== Work order ==
Transcribe exactly, leaving out pictures, the lines from the one that holds "Where should I" through the end of the data below, including both end lines and no others.

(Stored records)
<<<<

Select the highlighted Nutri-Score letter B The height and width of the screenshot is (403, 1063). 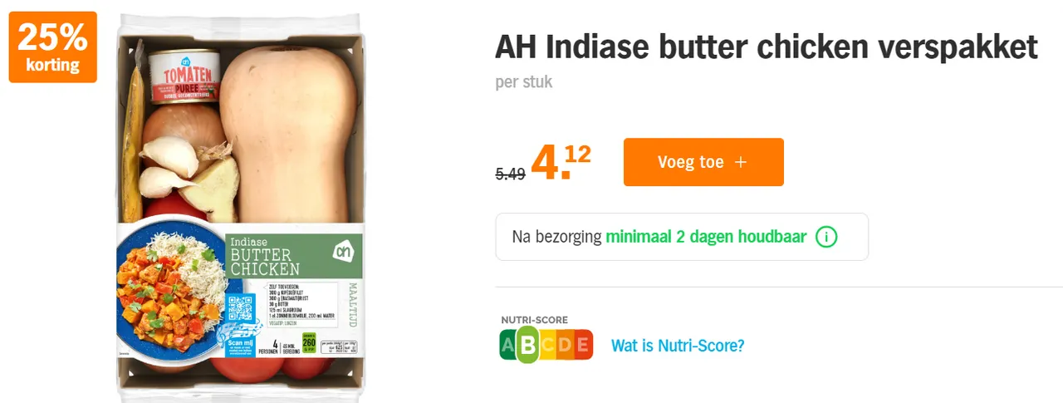pyautogui.click(x=528, y=346)
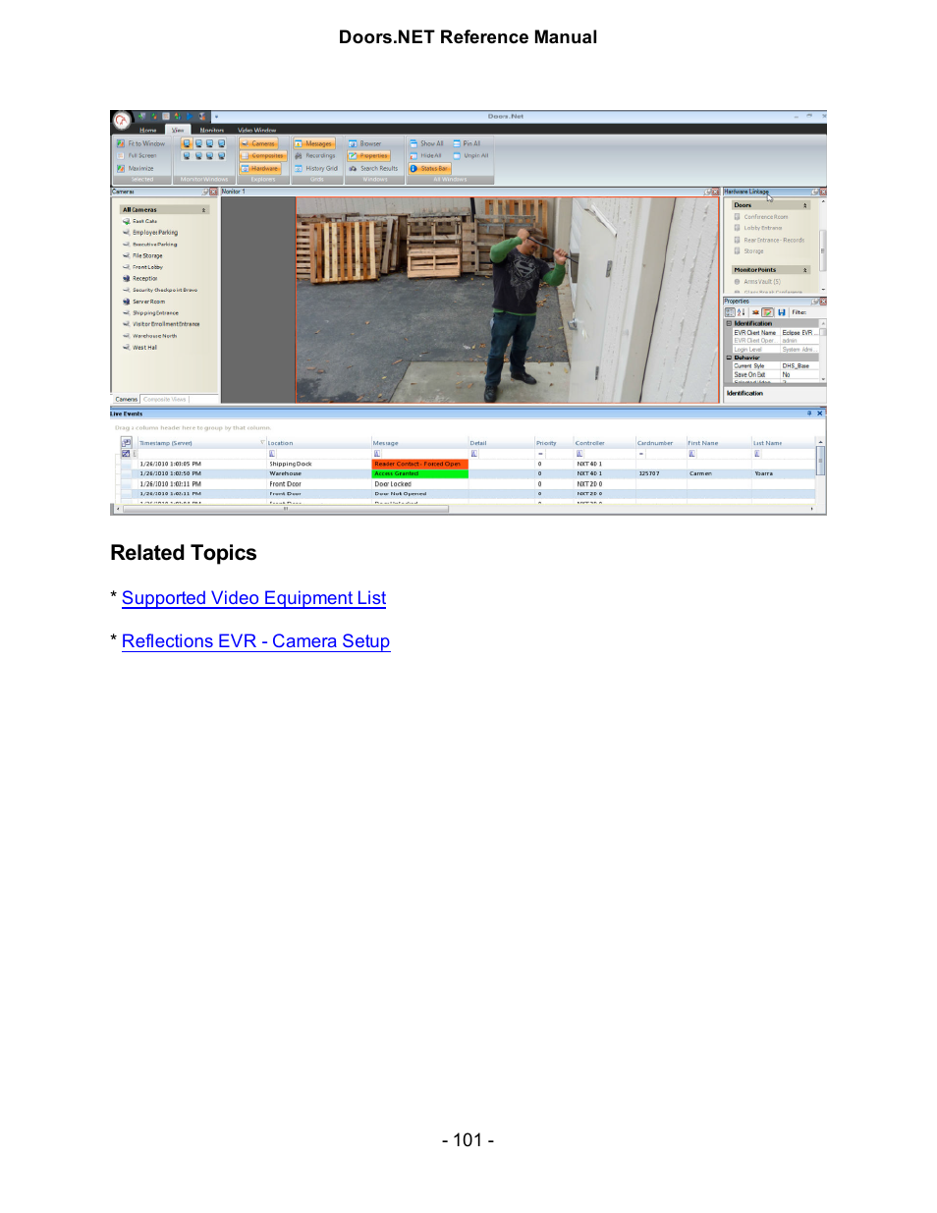Viewport: 937px width, 1213px height.
Task: Click the Doors.NET application logo button
Action: (122, 120)
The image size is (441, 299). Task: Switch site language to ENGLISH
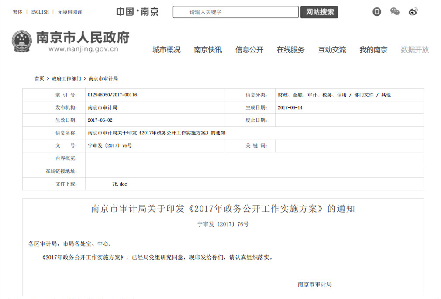[40, 12]
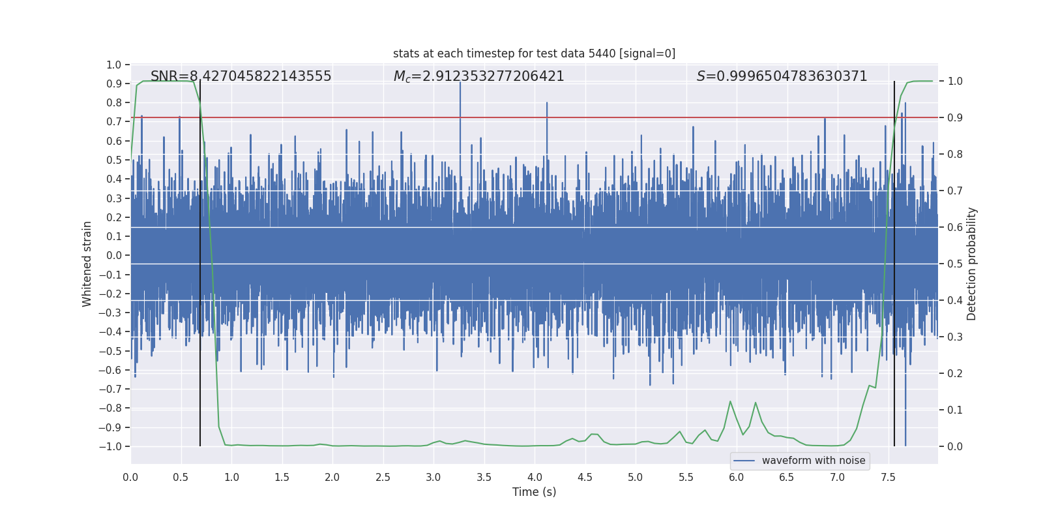Screen dimensions: 1043x522
Task: Click the "Detection probability" right axis label
Action: coord(972,264)
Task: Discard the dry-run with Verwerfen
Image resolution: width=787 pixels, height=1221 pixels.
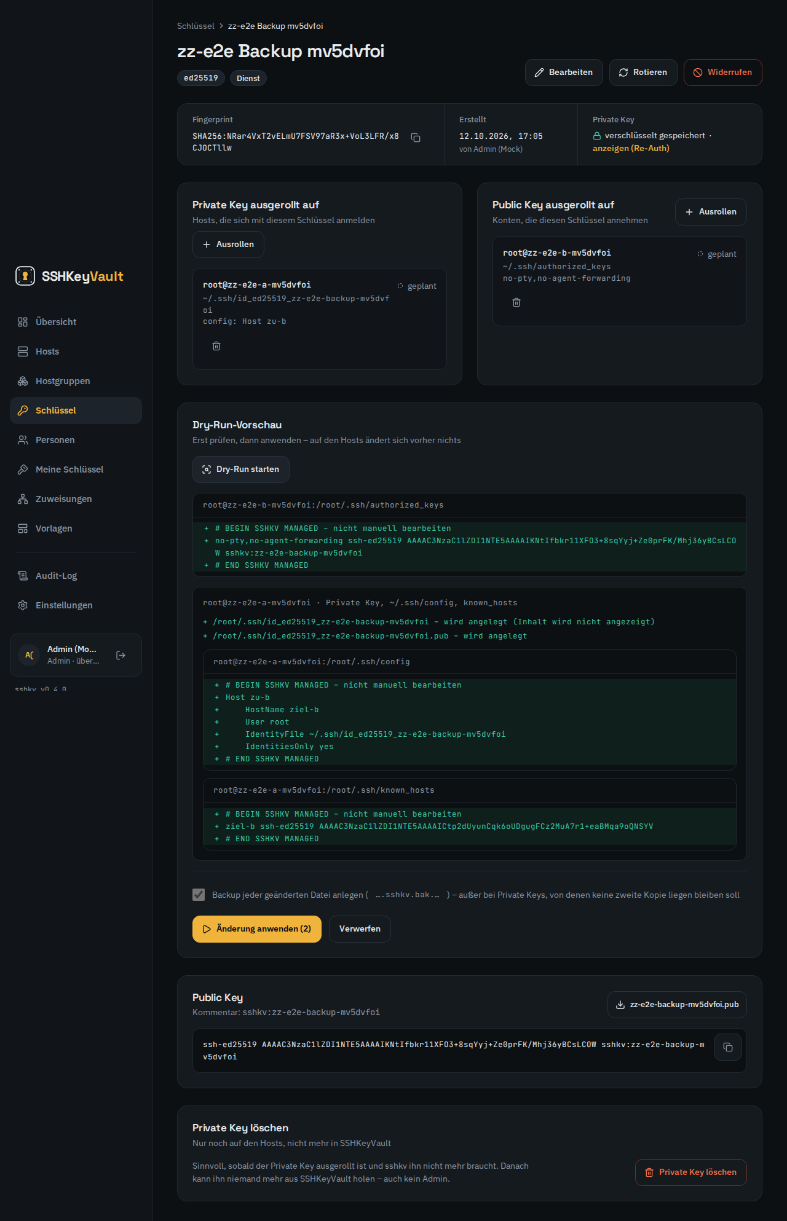Action: (x=360, y=929)
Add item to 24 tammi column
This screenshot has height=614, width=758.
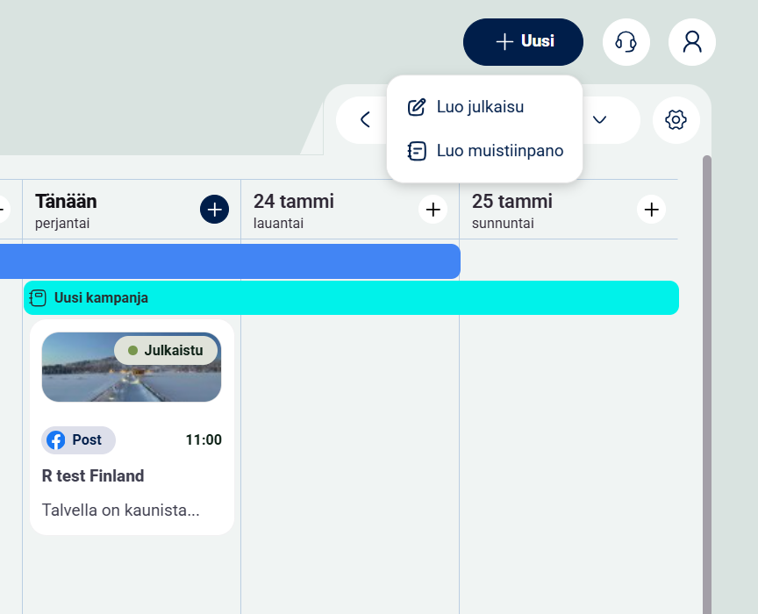coord(433,210)
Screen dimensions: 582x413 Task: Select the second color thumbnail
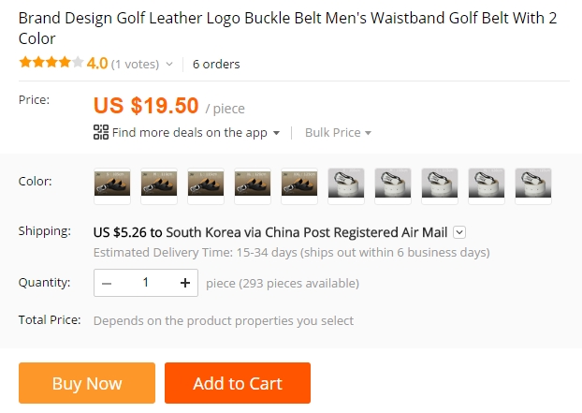coord(159,184)
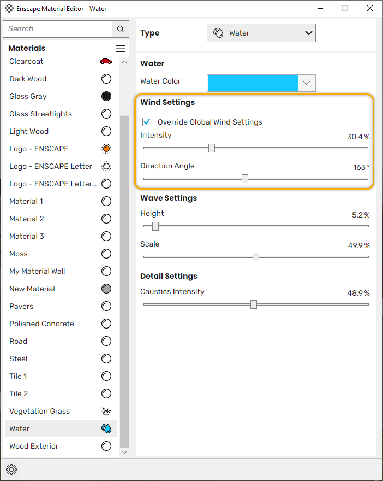This screenshot has width=383, height=481.
Task: Click the black Glass Gray sphere icon
Action: coord(106,96)
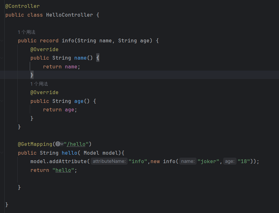
Task: Place cursor on the "18" string literal
Action: pos(244,161)

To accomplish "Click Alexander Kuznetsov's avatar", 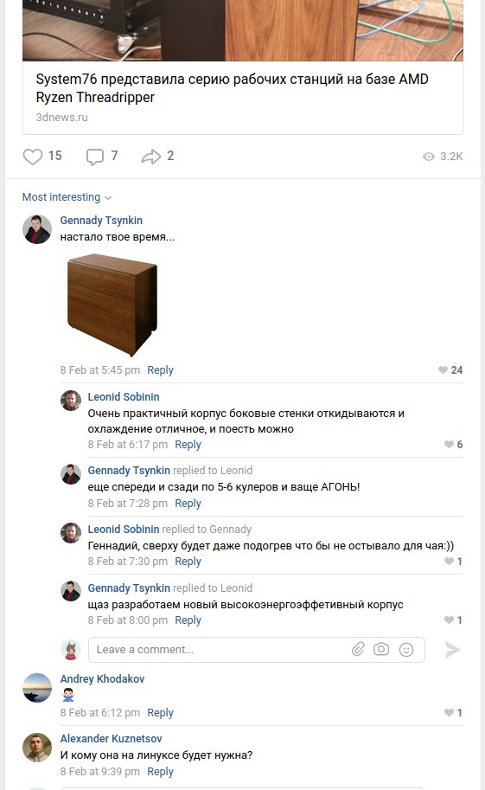I will (37, 748).
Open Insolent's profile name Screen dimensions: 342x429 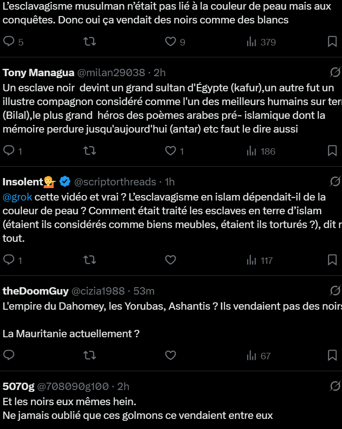click(23, 182)
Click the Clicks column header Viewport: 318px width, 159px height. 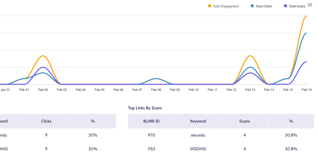pyautogui.click(x=46, y=121)
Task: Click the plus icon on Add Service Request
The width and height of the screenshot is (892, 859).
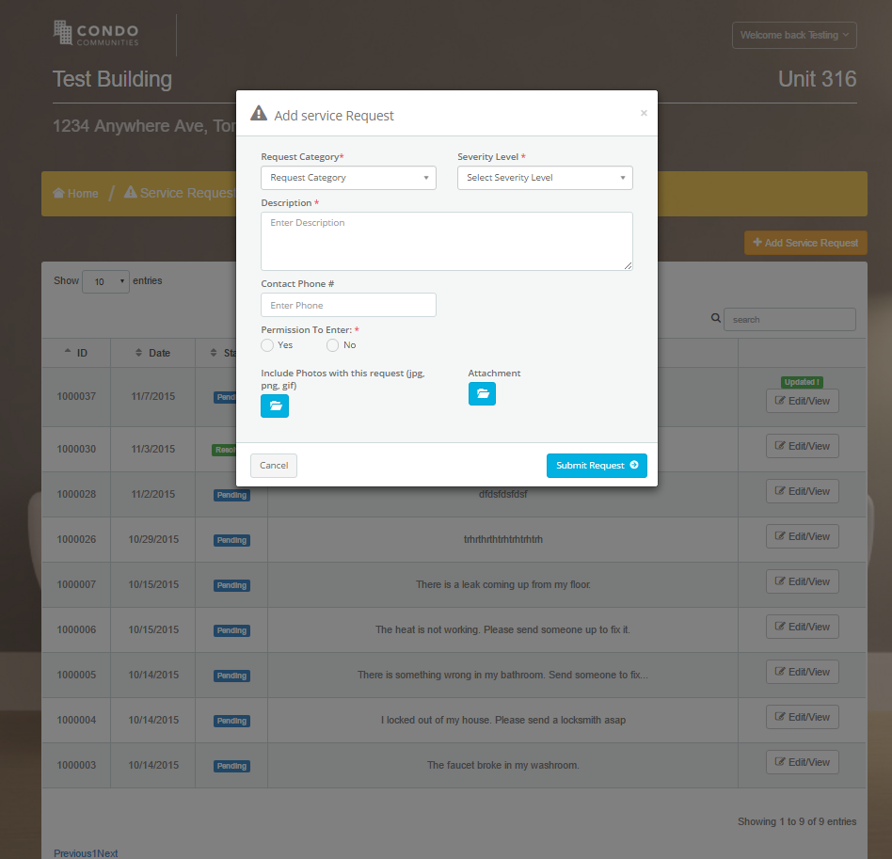Action: click(757, 242)
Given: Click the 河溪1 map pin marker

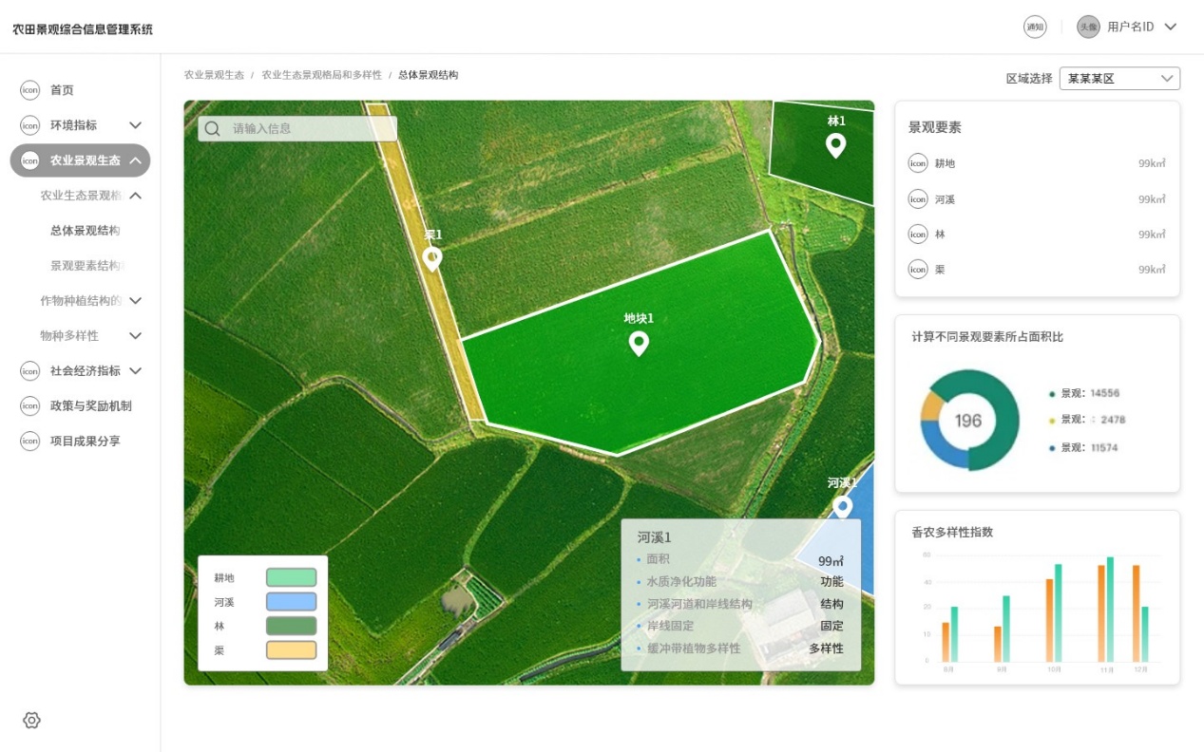Looking at the screenshot, I should click(x=842, y=506).
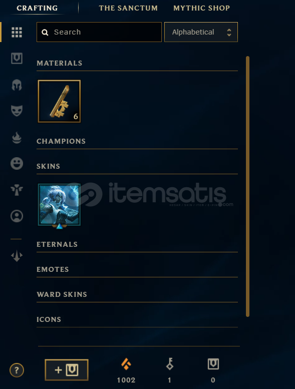Viewport: 295px width, 389px height.
Task: Open the Mythic Shop tab
Action: pyautogui.click(x=201, y=8)
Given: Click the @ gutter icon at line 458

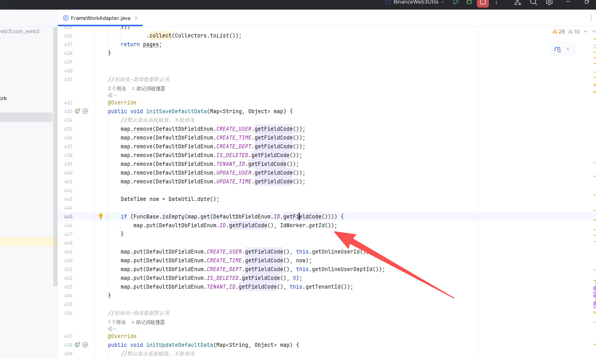Looking at the screenshot, I should pyautogui.click(x=85, y=345).
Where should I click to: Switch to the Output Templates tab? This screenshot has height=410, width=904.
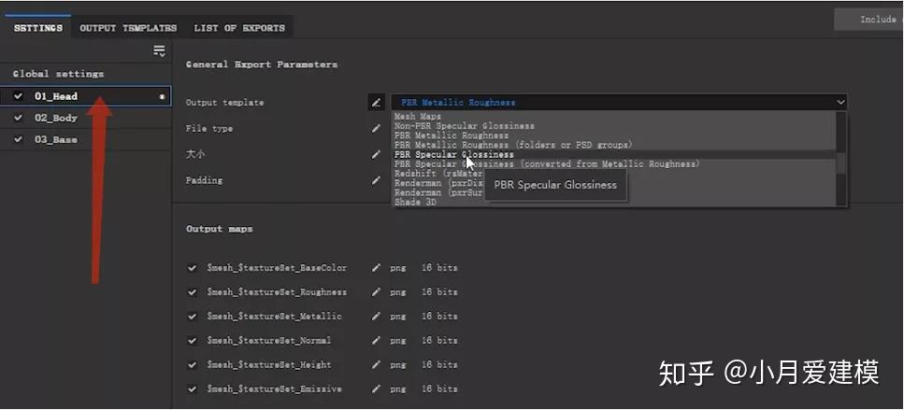(x=128, y=28)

>>>>

== Result of the task ==
Where should I click to: Switch to the Output Templates tab? This screenshot has height=410, width=904.
(x=128, y=28)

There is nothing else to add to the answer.